The Fed’s preferred inflation measure, the personal consumption expenditures price index excluding food and energy, rose 1.8 percent on a year-on-year basis in April, matching March’s increase. Economists expect the core PCE price index will breach its 2 percent target this year.
Fed officials have indicated they would not be too concerned with inflation overshooting the target.
A survey by the NFIB on Tuesday showed the share of small businesses reporting raising prices hitting it highest level since 2008 in May. Several regional factory surveys have shown manufacturers paying more for raw materials this year.
Economists expect these higher costs will eventually be passed on to consumers. That, together with an expected acceleration in wage growth from a tight labour market could boost inflation later this year. The unemployment rate is at an 18-year low of 3.8 percent.
“There is inflation out there on the horizon but it is largely a mirage policymakers think will disappear when the economy gets there,” said Chris Rupkey, chief economist at MUFG in New York.
Last month, gasoline prices increased 1.7 percent after surging 3.0 percent in April. Food prices were unchanged in May after rising 0.3 percent in the prior month. Food consumed at home fell 0.2 percent amid declines in the cost of meat, eggs, fruits and vegetables.

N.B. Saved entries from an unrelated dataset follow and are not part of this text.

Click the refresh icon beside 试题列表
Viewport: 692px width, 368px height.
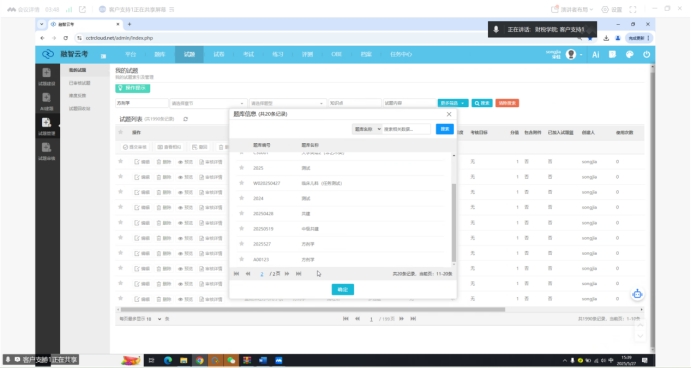coord(186,119)
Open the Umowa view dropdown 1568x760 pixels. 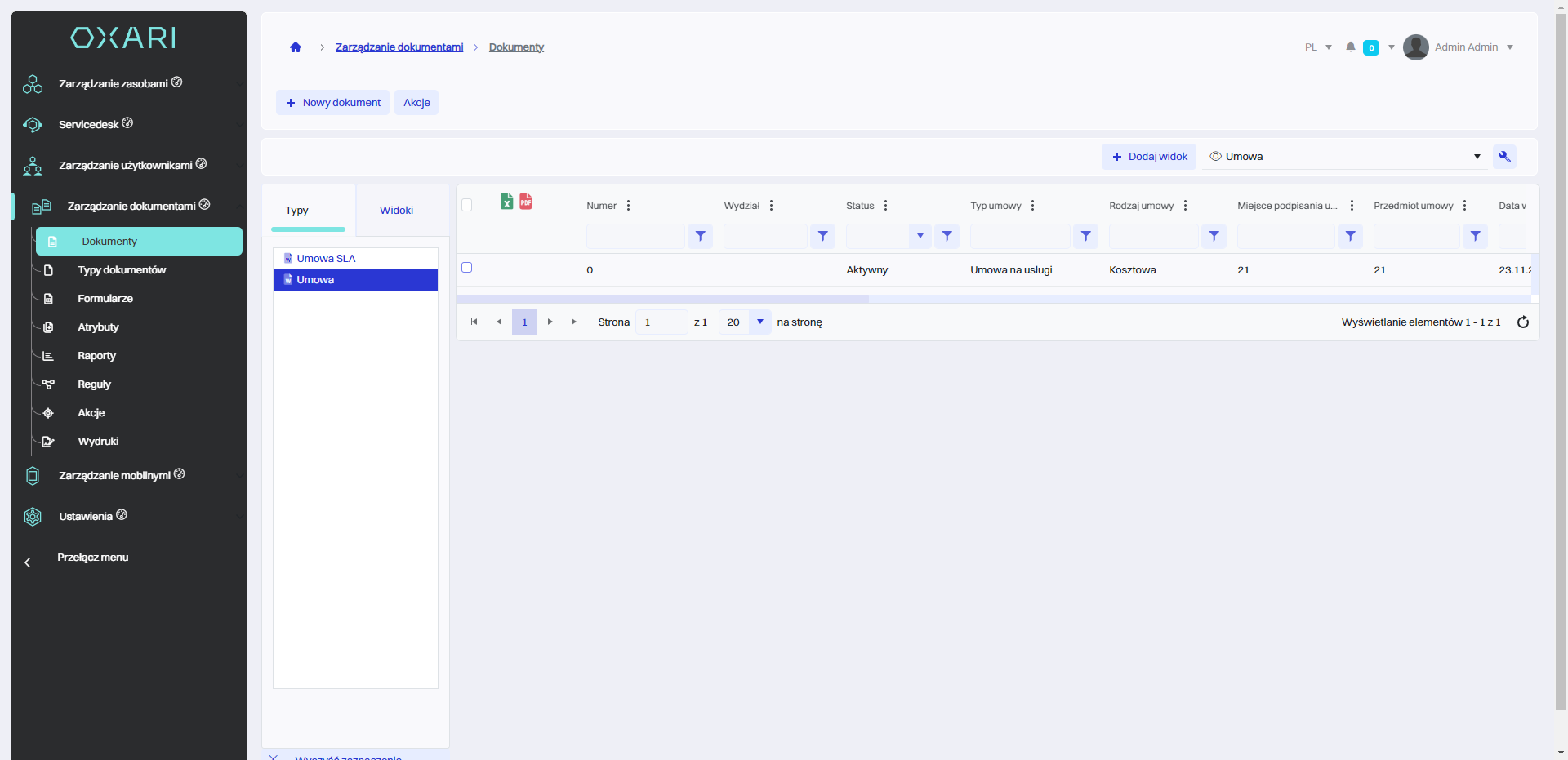[x=1477, y=157]
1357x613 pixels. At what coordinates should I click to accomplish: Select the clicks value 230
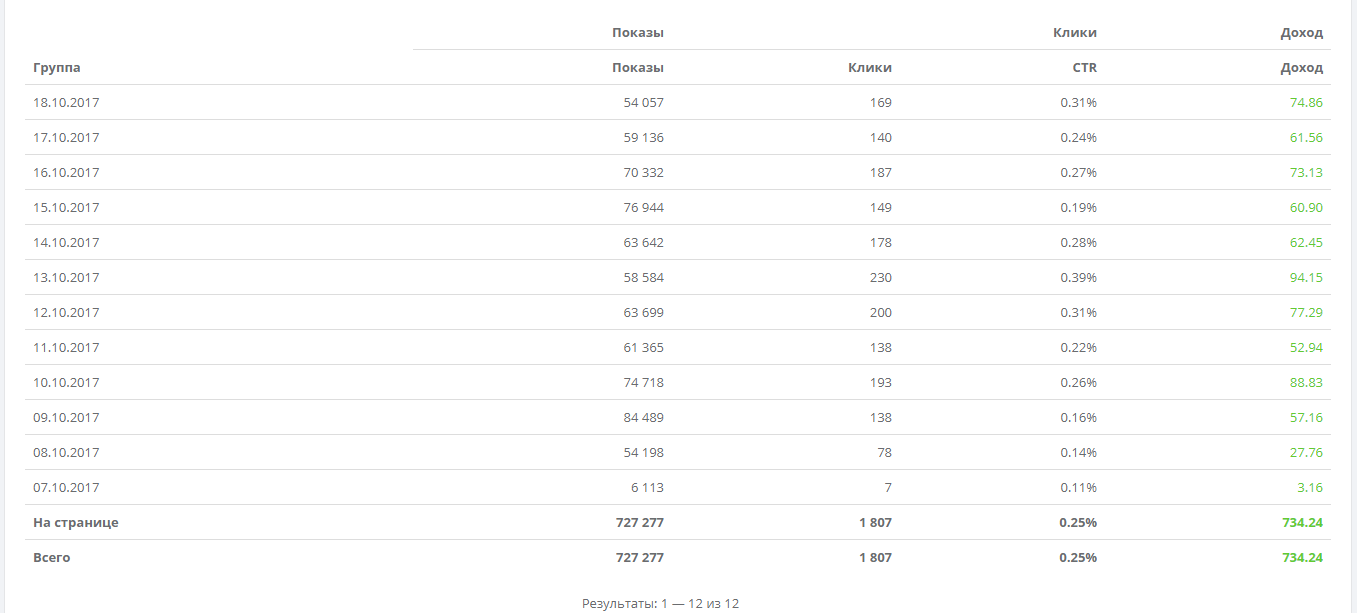coord(880,277)
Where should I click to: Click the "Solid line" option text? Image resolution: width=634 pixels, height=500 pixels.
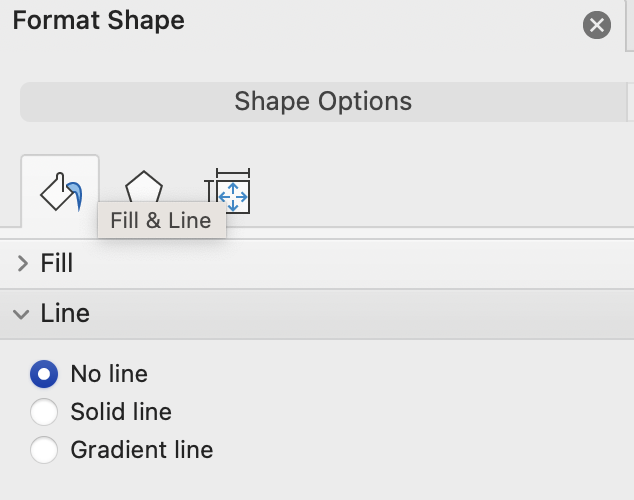pos(121,412)
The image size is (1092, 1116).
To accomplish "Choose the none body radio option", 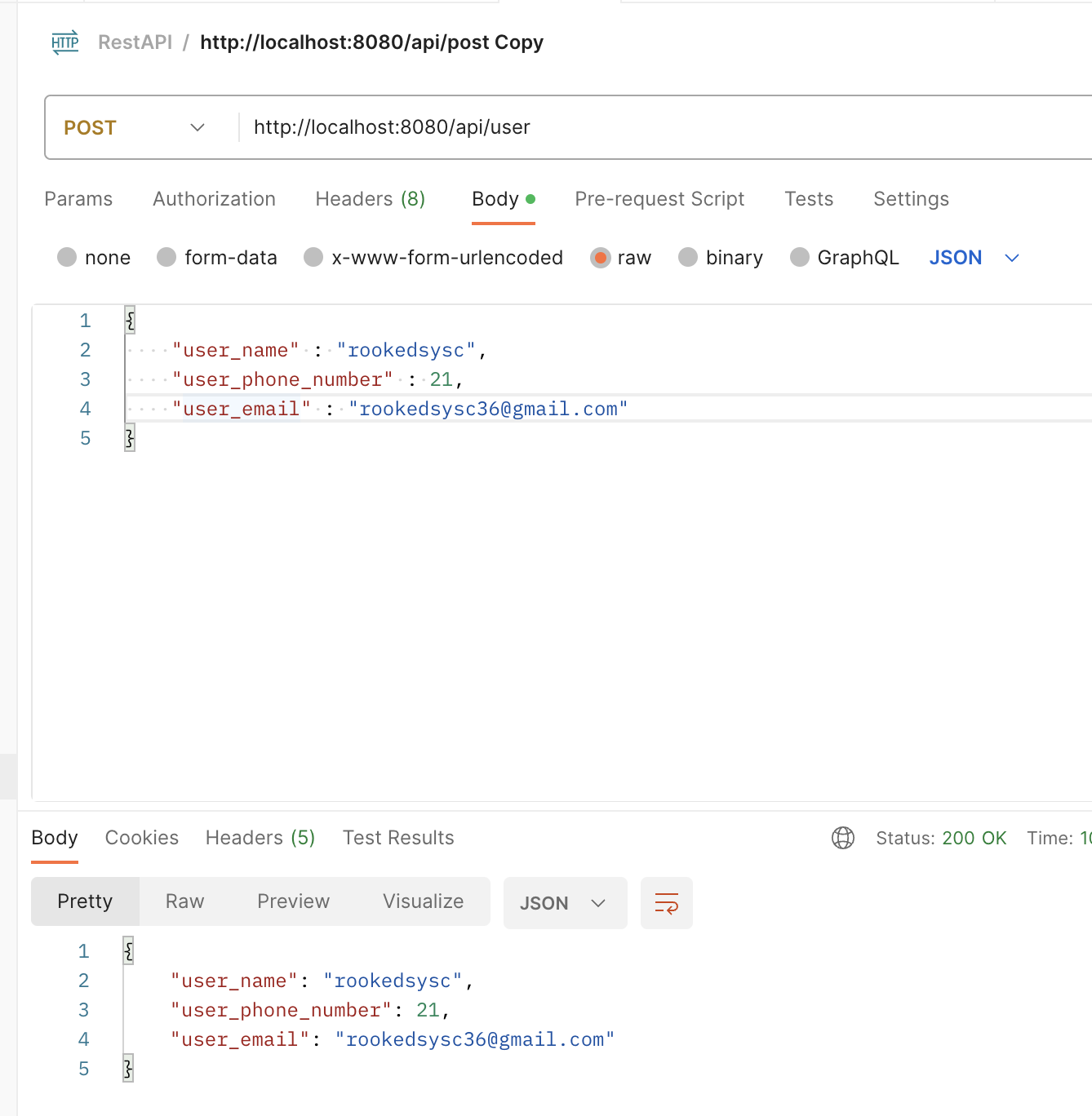I will click(x=67, y=258).
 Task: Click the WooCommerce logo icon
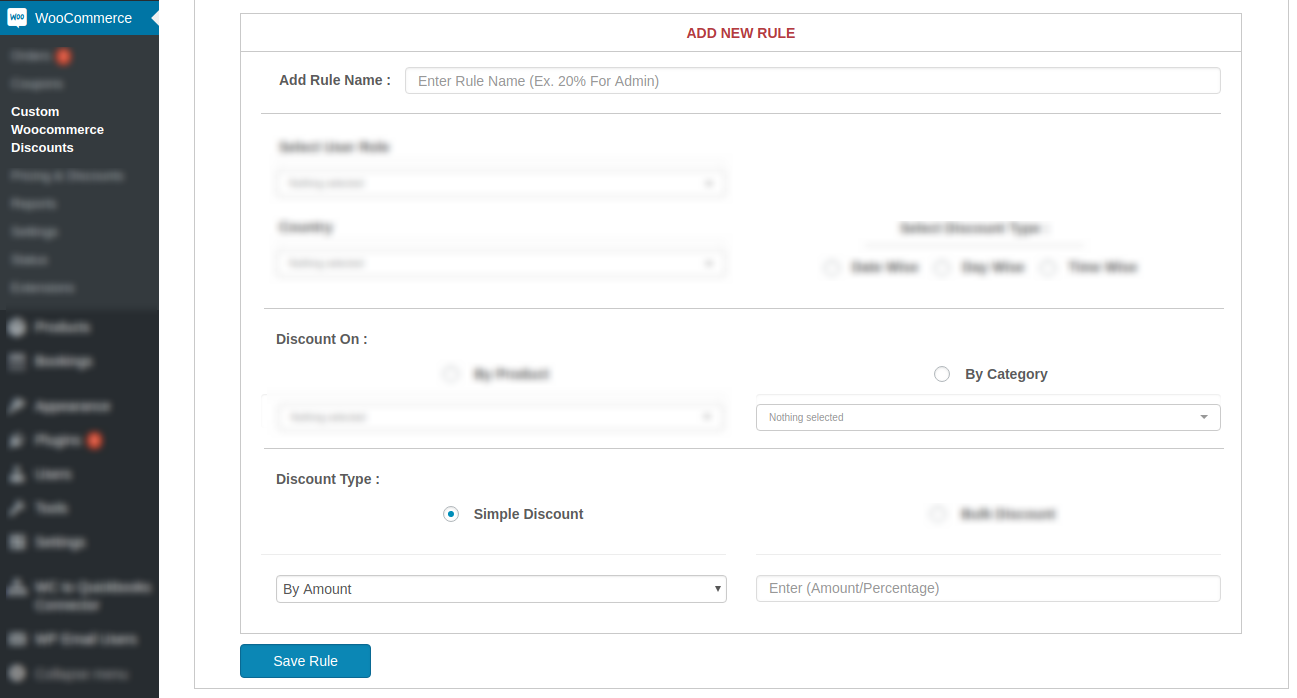(17, 18)
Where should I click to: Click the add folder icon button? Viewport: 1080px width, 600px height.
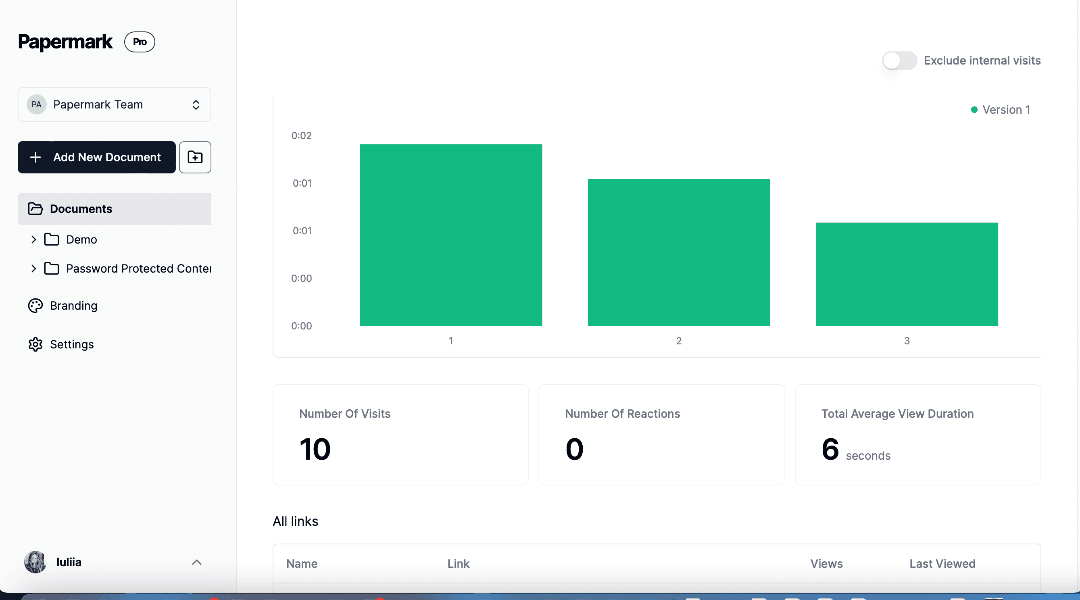(x=195, y=157)
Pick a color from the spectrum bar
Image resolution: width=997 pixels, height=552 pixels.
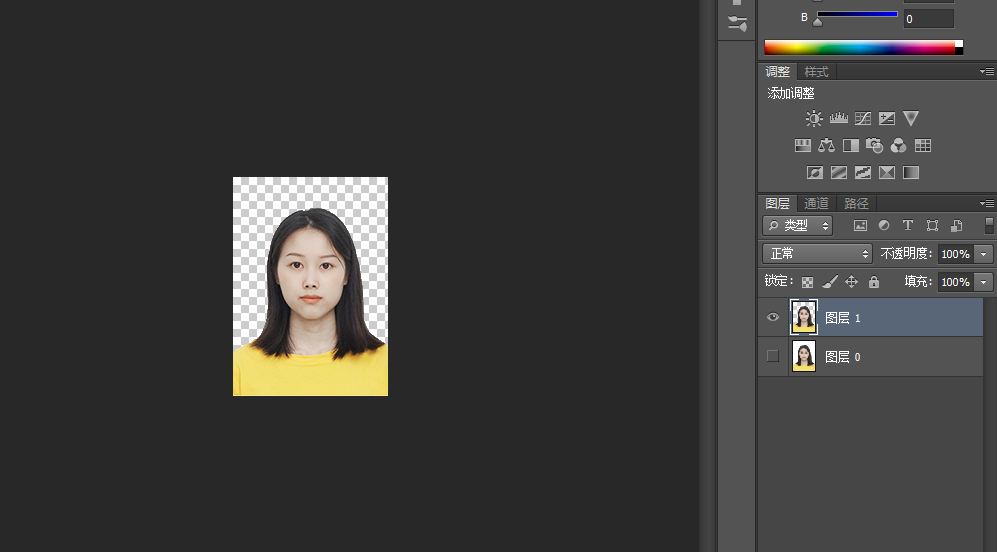tap(860, 47)
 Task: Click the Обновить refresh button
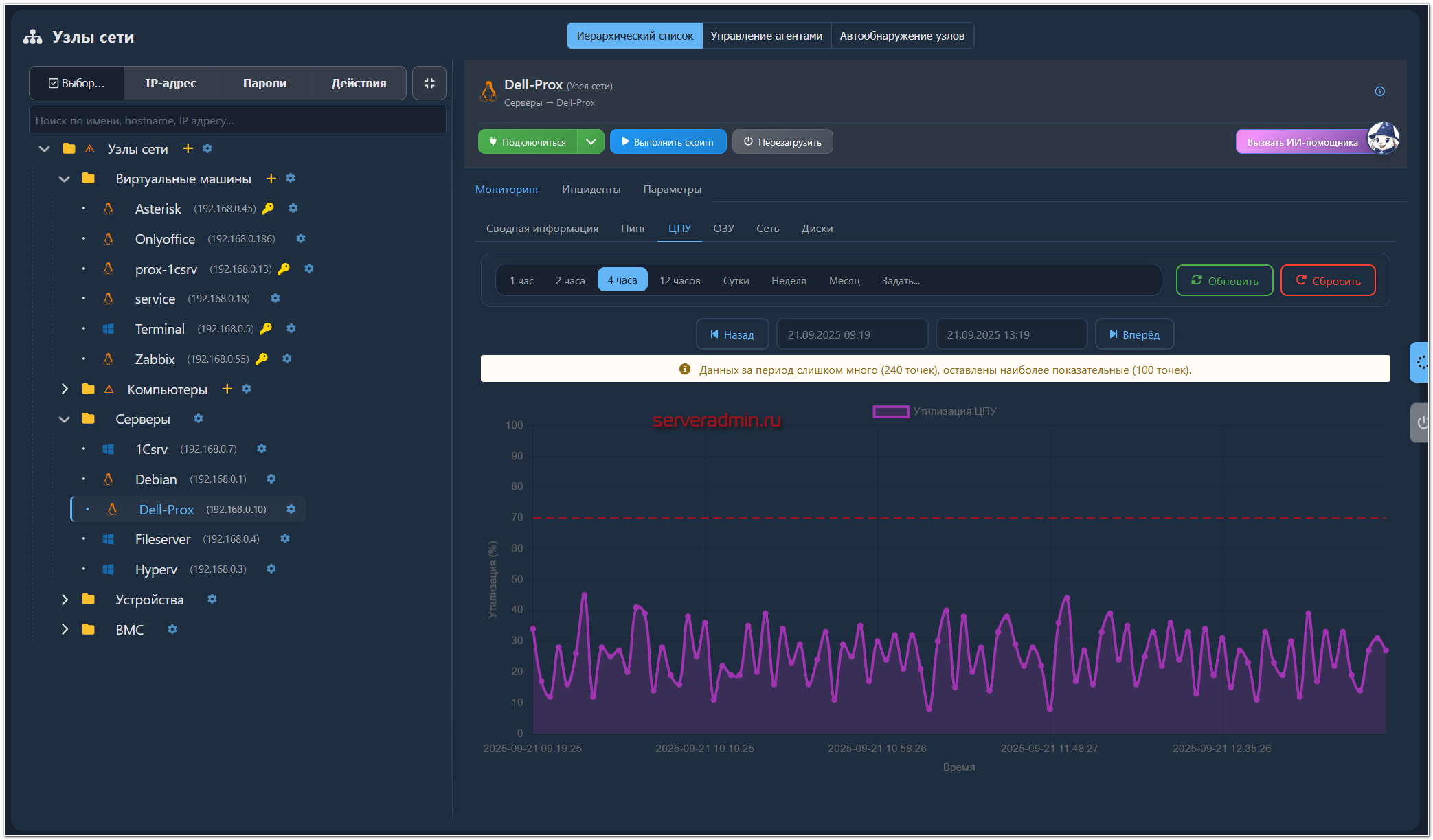click(1224, 280)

Owners’ equivalent rent of primary residence, which is what a homeowner would pay to rent or receive from renting a home, rose 0.3 percent in May after a similar gain in April.
Healthcare costs gained 0.2 percent last month, with prices for prescription drugs jumping 1.4 percent and the cost of hospital visits rising 0.5 percent. Healthcare costs nudged up 0.1 percent in April. Prices for new motor vehicles rose 0.3 percent after sliding 0.5 percent in April.
But prices for used cars and trucks fell 0.9 percent after tumbling 1.6 percent in April. Airline fares declined 1.9 percent in May after dropping 2.7 percent in the prior month. Prices for apparel and recreation were unchanged in May.